Bitcoins at 50,000 euros: any more bids?
The price of Bitcoin reached 50,000 euros at the end of March, around 10 times more than 12 months ago and 3 times more than the peak reached in December 2017. The 10,000 bitcoins that were paid for two pizzas in 2010 would now be worth some 500 million euros, and the value of all the bitcoins in circulation is approaching 1 trillion euros, a figure that lies between the market capitalisation of Google and Facebook. These are dizzying figures that make us wonder whether we are facing an enormous bubble.
Why would someone pay 50,000 euros for a bitcoin? They certainly do not do so because it is a widely accepted means of payment, because it is not. Its acceptance remains anecdotal, although its use is more common in the world of illicit activities. It is also not because they think of Bitcoin as an asset that can generate an income stream in the form of dividends, since it does not pay any and it never will. It also makes no sense to think of Bitcoin as a stable store of value, given its high volatility.
The most plausible reason why someone is willing to pay 50,000 euros for a bitcoin is because they hope to be able to sell it for a higher price. We are talking about speculation supported by a narrative that seeks to justify ever-higher prices.
The idea has spread, for example, that Bitcoin provides protection against the alleged risk of hyperinflation posed by the current monetary expansions. However, better protection is offered by indexed bonds, which pay a coupon that depends on the inflation rate. On the other hand, gold, a safe-haven asset against inflationary risks, is trading at almost the same levels as a year ago, so it does not seem that these fears could explain Bitcoin’s renewed appeal. It is also said that the cryptocurrency serves to protect against negative interest rates, but it does not seem that an instrument that pays 0% interest and whose price fluctuates as much as Bitcoin’s offers such protection. Moreover, not only are dollar interest rates not negative, but they have increased significantly in recent months.

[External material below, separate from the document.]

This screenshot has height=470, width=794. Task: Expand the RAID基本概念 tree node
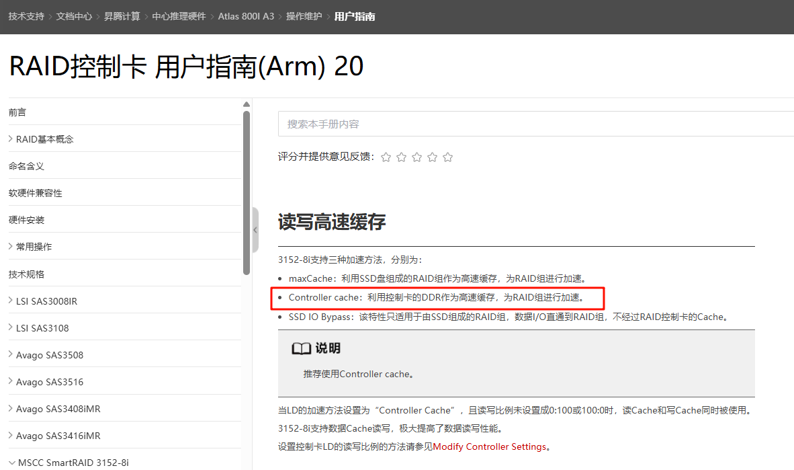[11, 139]
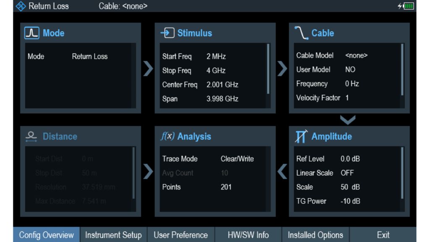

Another element of the current narrative that has helped to boost the price of Bitcoin is the supposed entry of institutional investors who would be adding the cryptocurrency into their investment portfolios. Unfortunately, there are no reliable data to corroborate this development. The entry of such institutional investors is known because several companies and hedge funds have themselves announced that they have made such investments, but it is not clear whether this is a sign of a broader trend. Yet these announcements have served to feed this narrative of Bitcoin’s unstoppable advance. On the other hand, no one should be surprised that there are hedge funds that wish to take advantage of a speculative bubble in order to achieve short-term gains.
Several events could trigger a puncture in the Bitcoin price. To begin with, vertigo. It will become increasingly difficult to justify that the price still has room to grow and thus sustain a continued appreciation. Yet the same price stabilisation could prove to be the precursor to its collapse, because there will be investors who, in the absence of expectations of continued appreciation, will no longer be interested in maintaining their positions. A price correction could, in turn, place the focus on narratives other than those mentioned above and which would justify further declines: the market’s low level of liquidity, which triggers big price movements with a low transaction volume; the vulnerability of the Bitcoin market to manipulation, given the absence of almost any regulation or supervision; the energy waste that Bitcoin involves in a context of greater awareness in the fight against climate change, or the emerging threat in the form of digital currencies issued by central banks, cryptocurrencies which would be legal tender.
In 2018, the price of Bitcoin plummeted by more than 80%. Will we see something similar again in 2021? It could happen, although no one knows for sure. As Isaac Newton put it after losing his investment in the South Sea Company bubble of 1720, «I can calculate the motion of heavenly bodies, but not the madness of people».